The director of WADA has said that we are currently at the point whereby a fresh discussion must be engaged in, with the current system lacking as only athletes who are opening up about the use of performance enhancing drugs are being caught, with untold numbers getting away with doping without repercussion.
At present, use of corticosteroids is permitted outside of competition when found in certain anti-inflammatory medicines for the treatment of an array of conditions. Furthermore, use can even be permitted inside of competition should an athlete be able to obtain a therapeutic use exemption (referred to as a TUE).
The UK’s anti-doping agency has previously stated that they would like to see corticosteroids outlawed in sports on the whole, regardless of circumstances. The chief executive of the UK anti-doping agency, Nicole Sapstead believes that as long as there is a way to obtain a substance due to a lack of a ban, there will always be a risk that individuals will use this to gain an advantage in competition.
The chief executive welcomed the news that the world anti-doping agency is looking into banning corticosteroids and stated that she believes that the world anti-doping agency is in a great position to implement international discussion and change on the topic. She went on to state that the UK anti-doping agency has requested that corticosteroids be placed on a list of prohibited treatments three times already, as UKAD does not believe that the medical needs of athletes require corticosteroid treatment under any circumstances.
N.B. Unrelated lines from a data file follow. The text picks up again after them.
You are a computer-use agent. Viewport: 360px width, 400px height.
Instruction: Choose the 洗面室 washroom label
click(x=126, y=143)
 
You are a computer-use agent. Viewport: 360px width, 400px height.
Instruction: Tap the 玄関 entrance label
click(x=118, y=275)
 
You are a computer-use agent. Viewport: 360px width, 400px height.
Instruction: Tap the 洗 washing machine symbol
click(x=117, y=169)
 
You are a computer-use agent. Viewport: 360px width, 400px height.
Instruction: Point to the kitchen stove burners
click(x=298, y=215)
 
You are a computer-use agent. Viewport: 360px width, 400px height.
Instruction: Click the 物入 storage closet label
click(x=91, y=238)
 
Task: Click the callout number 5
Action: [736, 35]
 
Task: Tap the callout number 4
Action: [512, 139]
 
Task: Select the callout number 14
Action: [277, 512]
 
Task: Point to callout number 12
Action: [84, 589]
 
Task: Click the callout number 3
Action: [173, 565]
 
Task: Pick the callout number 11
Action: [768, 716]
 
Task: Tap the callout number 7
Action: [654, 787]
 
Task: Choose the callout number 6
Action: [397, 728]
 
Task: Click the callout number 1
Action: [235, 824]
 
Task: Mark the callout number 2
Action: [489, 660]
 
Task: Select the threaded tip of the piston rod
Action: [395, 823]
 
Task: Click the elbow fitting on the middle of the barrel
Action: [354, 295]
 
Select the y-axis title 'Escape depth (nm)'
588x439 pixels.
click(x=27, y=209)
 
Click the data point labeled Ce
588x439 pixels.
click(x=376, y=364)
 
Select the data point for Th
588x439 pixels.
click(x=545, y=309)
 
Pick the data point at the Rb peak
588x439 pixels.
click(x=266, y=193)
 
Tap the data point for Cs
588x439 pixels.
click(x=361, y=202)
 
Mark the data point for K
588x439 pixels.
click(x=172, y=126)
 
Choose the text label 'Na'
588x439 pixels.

She concluded with the point that some of the corticosteroids being used by athletes are being administered in a manner that does not reflect the actual medical needs of individuals, further giving credence to UKAD’s stance that corticosteroids are part of widespread doping abuses and should be banned.
Corticosteroids have been at the heart of many contemporary controversies in the sports world. Recently they were at the heart of the controversy surrounding British born, former Tour de France winner, Bradley Wiggins.
He made use of a corticosteroid called Triamcinolone just before three of the biggest races he took part in, with doctors from team sky vetoing an application by Wiggins to take Triamcinolone on a fourth occasion.
Bradley Wiggins was given a TUE (therapeutic use exemption) to take the drug before the 2011 and 2012 Tours De France alongside the 2013 Giro d’Italia. (It is also worth noting that he won the 2012 Tour De France).
Other notable controversies surrounding corticosteroids in the sports world include All Blacks rugby star Dan Carter (under investigation by the French anti-doping agency), Joe Rokocoko and Juan Imhoff who are under investigation for the use of corticosteroids in last years Top14 rugby final.